## Activity
Scan the following material for the string "search" and copy each line in which it appears.

==============================

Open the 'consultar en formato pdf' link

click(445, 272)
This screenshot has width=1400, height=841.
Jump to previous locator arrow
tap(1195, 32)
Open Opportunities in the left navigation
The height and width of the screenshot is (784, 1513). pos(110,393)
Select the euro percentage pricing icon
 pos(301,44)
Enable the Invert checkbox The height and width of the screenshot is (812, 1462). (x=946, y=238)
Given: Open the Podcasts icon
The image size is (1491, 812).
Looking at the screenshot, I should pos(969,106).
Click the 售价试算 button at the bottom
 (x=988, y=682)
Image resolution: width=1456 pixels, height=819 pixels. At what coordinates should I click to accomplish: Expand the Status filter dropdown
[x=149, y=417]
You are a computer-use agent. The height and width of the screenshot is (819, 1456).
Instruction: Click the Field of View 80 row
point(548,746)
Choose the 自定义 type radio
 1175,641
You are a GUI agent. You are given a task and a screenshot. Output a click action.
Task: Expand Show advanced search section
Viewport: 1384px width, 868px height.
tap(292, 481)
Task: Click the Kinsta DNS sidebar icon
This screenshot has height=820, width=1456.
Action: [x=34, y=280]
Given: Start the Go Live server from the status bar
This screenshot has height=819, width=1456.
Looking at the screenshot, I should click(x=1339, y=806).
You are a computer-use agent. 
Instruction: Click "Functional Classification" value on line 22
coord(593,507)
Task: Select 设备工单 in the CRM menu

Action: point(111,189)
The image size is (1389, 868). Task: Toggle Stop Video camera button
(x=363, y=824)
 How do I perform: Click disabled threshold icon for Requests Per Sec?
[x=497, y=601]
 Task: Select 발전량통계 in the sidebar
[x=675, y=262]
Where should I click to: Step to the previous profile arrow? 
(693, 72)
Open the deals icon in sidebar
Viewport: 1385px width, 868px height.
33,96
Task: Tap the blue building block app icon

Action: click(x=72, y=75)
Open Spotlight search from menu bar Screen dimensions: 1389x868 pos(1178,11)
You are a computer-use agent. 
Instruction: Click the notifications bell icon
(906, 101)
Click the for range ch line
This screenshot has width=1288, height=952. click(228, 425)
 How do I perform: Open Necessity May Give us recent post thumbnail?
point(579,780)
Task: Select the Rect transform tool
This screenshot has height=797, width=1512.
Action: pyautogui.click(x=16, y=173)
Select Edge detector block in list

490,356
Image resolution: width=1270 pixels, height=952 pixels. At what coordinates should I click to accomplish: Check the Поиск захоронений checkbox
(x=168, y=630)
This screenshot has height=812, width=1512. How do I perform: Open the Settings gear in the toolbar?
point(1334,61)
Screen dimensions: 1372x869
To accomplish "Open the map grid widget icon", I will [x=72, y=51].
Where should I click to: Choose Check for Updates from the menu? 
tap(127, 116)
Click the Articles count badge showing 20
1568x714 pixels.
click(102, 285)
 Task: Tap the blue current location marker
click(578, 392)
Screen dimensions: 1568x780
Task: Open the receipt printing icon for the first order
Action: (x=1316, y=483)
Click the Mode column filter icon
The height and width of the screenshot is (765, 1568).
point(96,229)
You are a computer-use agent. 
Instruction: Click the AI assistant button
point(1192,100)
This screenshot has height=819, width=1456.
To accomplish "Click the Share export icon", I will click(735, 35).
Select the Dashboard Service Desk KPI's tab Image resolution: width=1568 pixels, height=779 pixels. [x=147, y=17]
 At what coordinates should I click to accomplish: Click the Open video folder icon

==============================

## Worked solution
Task: Expand Show advanced search section
Open Spotlight search from menu bar Screen dimensions: 1389x868 pos(1178,11)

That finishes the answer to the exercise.